Two cups per day is the dose used in the research. Spearmint tea is inexpensive, widely available, and has essentially no side effects. It’s not a standalone solution, but it stacks well with dietary and exercise changes that are working on the insulin side of the equation.
Cinnamon
Cinnamon supplementation at 1.5 grams per day (about half a teaspoon) improved menstrual frequency in a six-month randomized controlled trial. Women taking cinnamon had roughly three times as many menstrual cycles during the study period compared to the placebo group. Cinnamon is thought to work by improving insulin signaling, though the research is still considered preliminary.
You can take cinnamon as a capsule supplement or simply add it to food. Ceylon cinnamon is generally preferred over cassia cinnamon for long-term use because cassia contains higher levels of coumarin, a compound that can stress the liver in large amounts over time.
Putting It All Together
No single intervention is likely to fully regulate your cycle on its own. The women who see the best results tend to layer multiple strategies: a low-GI diet as the foundation, regular aerobic exercise to drive down insulin resistance, and one or two targeted supplements like inositol or omega-3s. Adding spearmint tea and cinnamon is simple enough that there’s little downside to including them.

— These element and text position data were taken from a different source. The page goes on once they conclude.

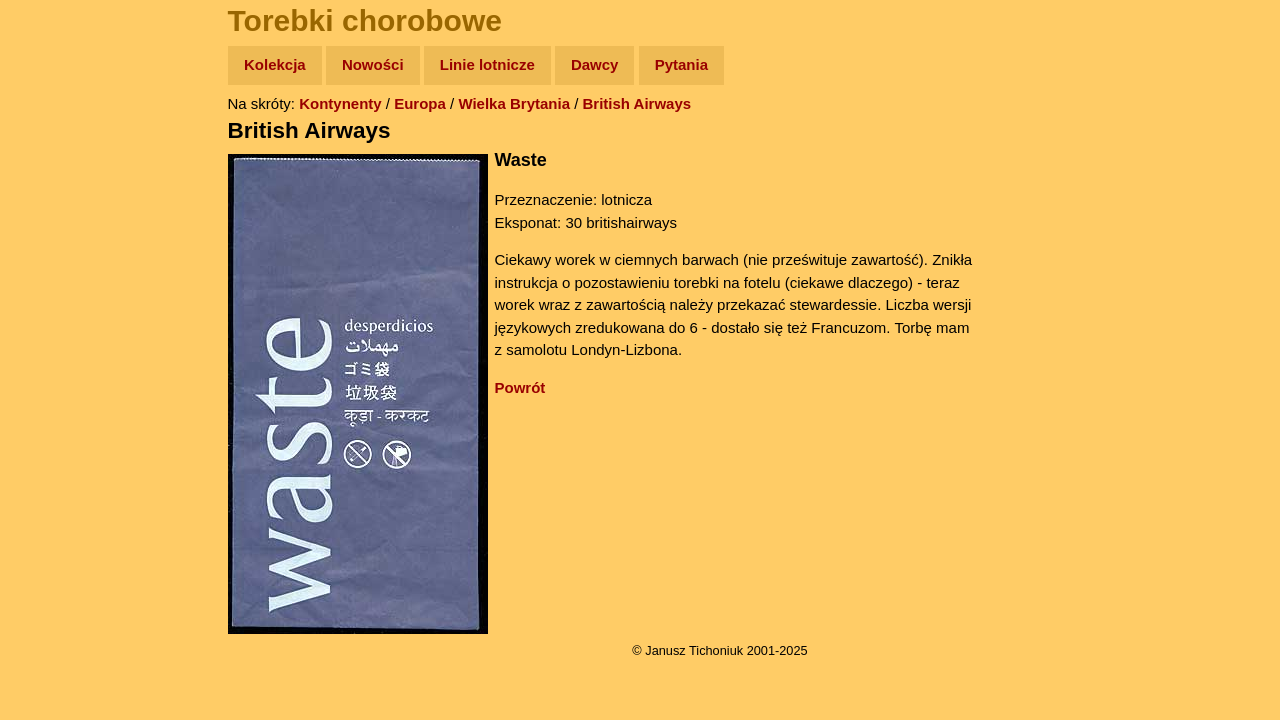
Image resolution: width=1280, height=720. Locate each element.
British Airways (637, 103)
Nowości (373, 64)
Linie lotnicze (487, 64)
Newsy (57, 219)
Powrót (520, 387)
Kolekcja (275, 64)
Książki (59, 258)
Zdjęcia (59, 181)
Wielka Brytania (514, 103)
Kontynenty (340, 103)
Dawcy (595, 64)
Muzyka (60, 296)
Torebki (60, 412)
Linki (51, 373)
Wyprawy (66, 142)
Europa (420, 103)
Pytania (681, 64)
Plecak (57, 335)
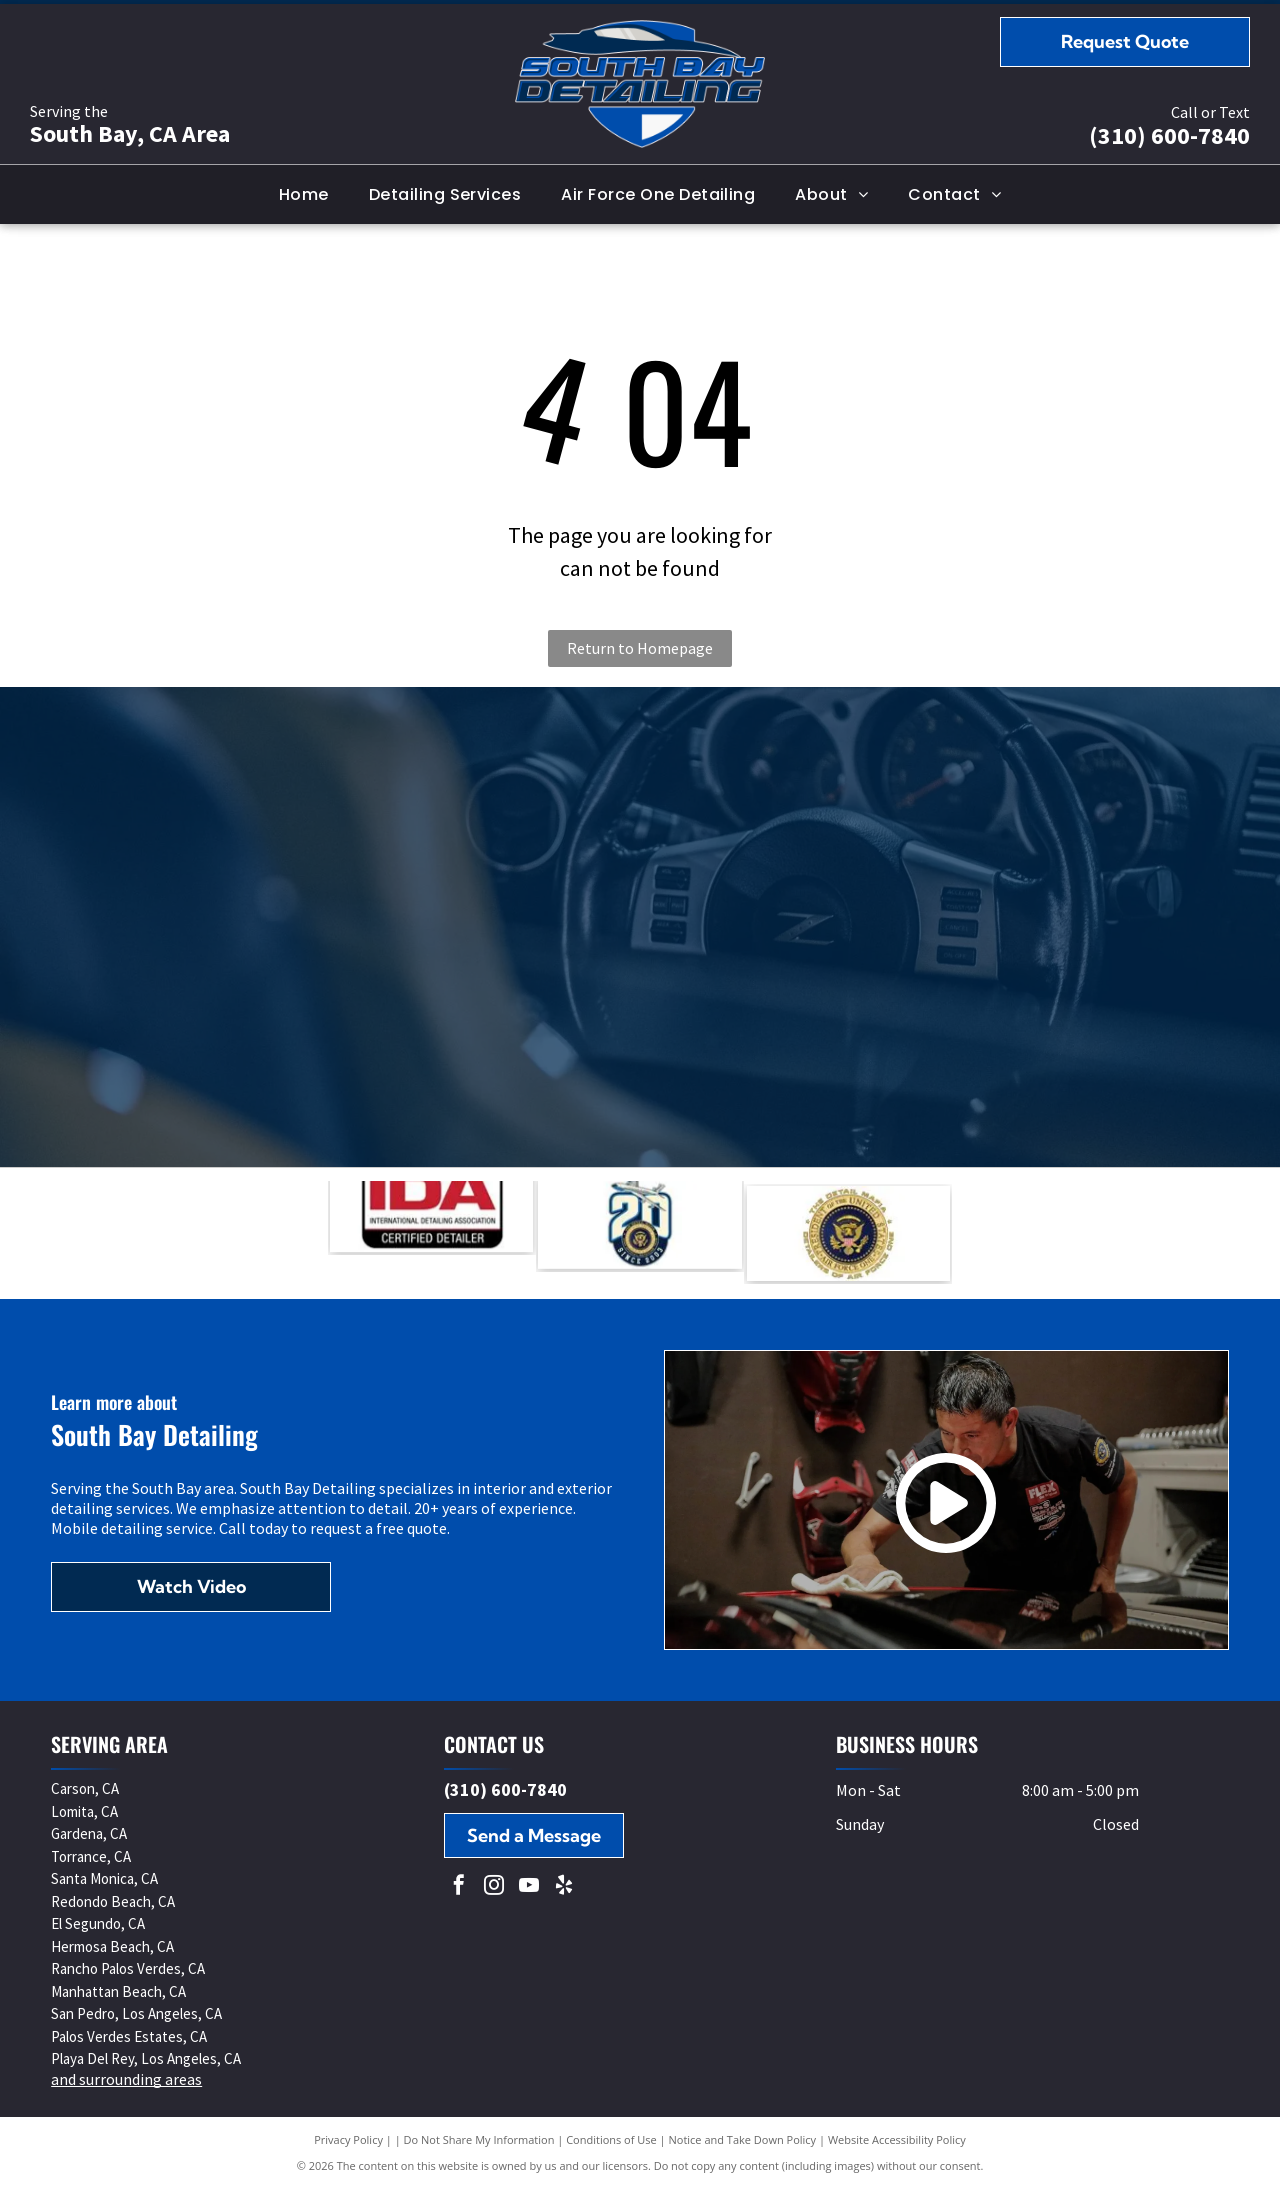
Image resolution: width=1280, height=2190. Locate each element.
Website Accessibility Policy (897, 2139)
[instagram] (494, 1887)
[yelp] (564, 1887)
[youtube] (529, 1887)
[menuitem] (304, 194)
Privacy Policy (348, 2139)
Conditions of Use (611, 2139)
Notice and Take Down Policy (743, 2139)
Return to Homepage (640, 648)
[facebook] (459, 1887)
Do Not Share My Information (479, 2139)
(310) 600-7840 (1169, 135)
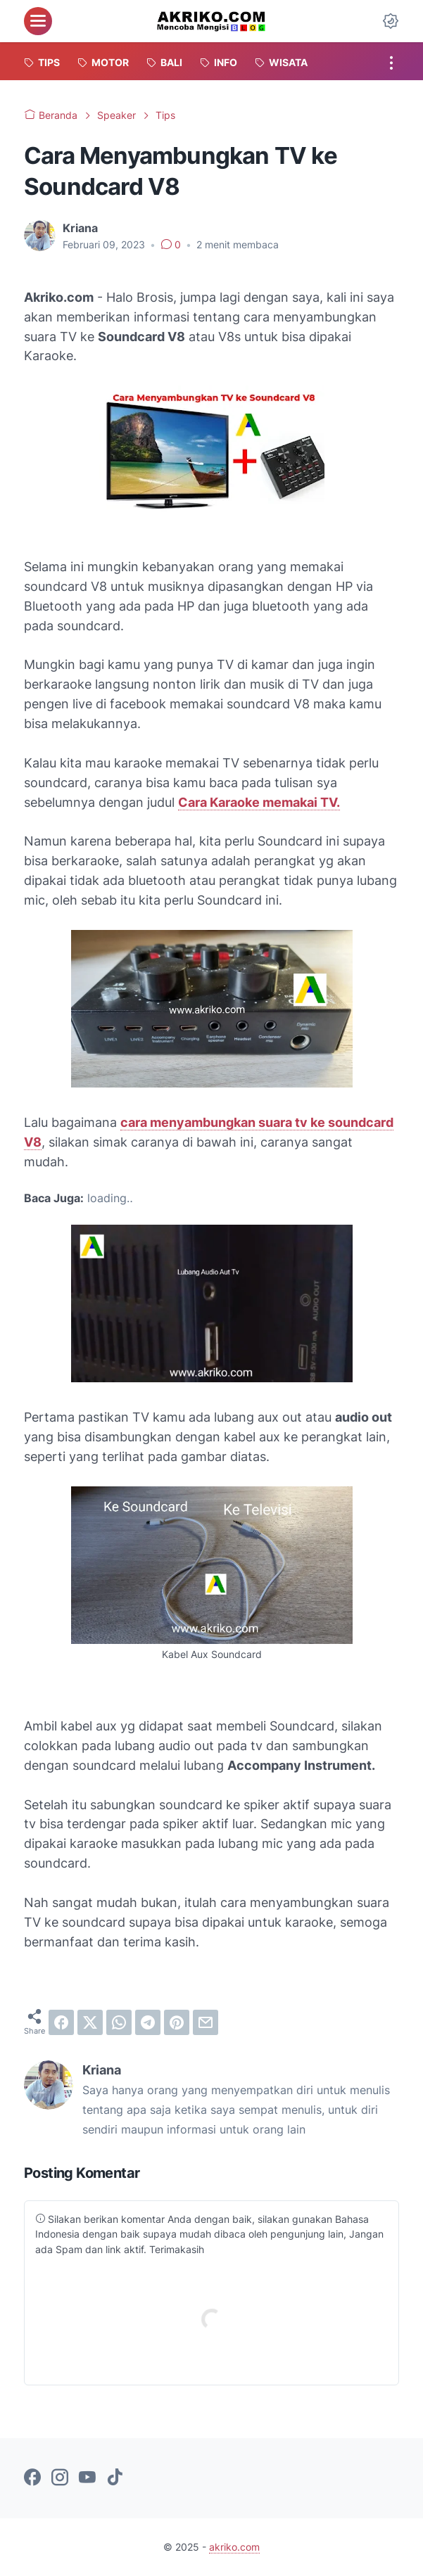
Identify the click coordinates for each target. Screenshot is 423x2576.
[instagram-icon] (59, 2478)
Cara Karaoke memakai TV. (259, 802)
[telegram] (147, 2022)
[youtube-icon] (87, 2478)
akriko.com (234, 2547)
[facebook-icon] (32, 2478)
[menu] (38, 21)
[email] (205, 2022)
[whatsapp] (119, 2022)
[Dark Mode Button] (390, 21)
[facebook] (61, 2022)
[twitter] (90, 2022)
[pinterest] (176, 2022)
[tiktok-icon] (114, 2478)
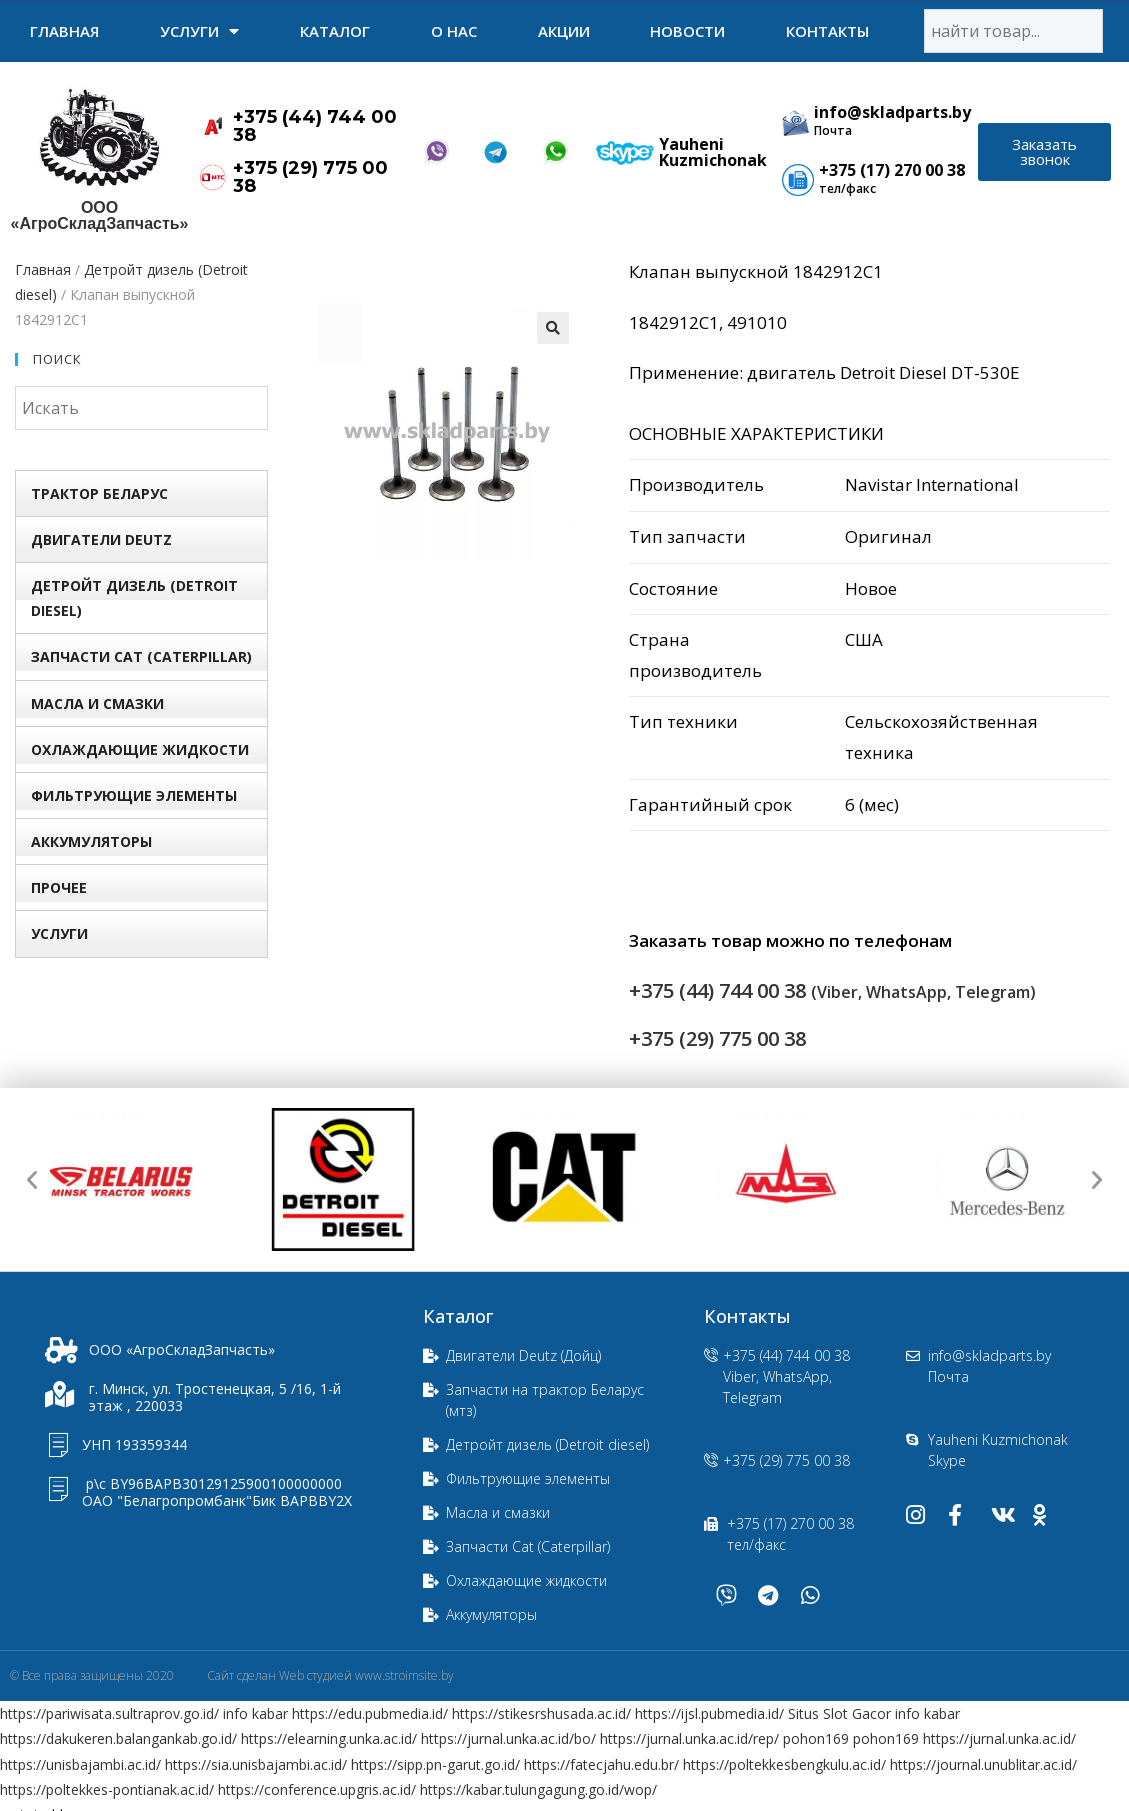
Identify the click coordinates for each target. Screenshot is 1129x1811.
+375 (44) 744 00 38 (315, 126)
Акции (564, 31)
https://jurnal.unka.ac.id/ (999, 1738)
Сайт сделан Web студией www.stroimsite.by (330, 1675)
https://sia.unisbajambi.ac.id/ (256, 1764)
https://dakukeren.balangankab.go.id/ (118, 1738)
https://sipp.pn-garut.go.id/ (435, 1764)
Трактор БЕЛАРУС (99, 493)
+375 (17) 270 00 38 (892, 170)
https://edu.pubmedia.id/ (370, 1713)
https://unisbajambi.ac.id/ (80, 1764)
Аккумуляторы (91, 841)
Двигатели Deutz (101, 539)
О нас (454, 31)
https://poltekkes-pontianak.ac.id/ (107, 1789)
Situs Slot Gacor (839, 1713)
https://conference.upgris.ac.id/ (317, 1789)
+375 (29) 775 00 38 (310, 177)
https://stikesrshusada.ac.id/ (541, 1713)
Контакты (827, 31)
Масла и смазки (97, 703)
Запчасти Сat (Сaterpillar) (141, 656)
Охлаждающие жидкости (140, 749)
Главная (64, 31)
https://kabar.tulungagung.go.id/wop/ (538, 1789)
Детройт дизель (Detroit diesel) (134, 598)
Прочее (59, 887)
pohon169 (816, 1738)
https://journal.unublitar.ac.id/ (983, 1764)
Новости (687, 31)
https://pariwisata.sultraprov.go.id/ (109, 1713)
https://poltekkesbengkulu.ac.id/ (784, 1764)
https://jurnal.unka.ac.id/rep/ (689, 1738)
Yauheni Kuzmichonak (713, 152)
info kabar (255, 1713)
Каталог (335, 31)
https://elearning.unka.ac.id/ (329, 1738)
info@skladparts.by (892, 112)
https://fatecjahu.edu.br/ (601, 1764)
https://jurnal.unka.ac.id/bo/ (508, 1738)
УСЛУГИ (199, 31)
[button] (1044, 152)
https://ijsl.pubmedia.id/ (709, 1713)
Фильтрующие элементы (134, 795)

Give any combination at least three months before judging results. Hormonal shifts take time, and you may notice other improvements first, like less acne, reduced hair growth, or better energy, before your cycle visibly changes. Track your periods so you can identify patterns. If you’ve gone six months or more without a period despite consistent lifestyle changes, that’s a sign the natural approach alone may not be enough for your situation and further evaluation is worthwhile.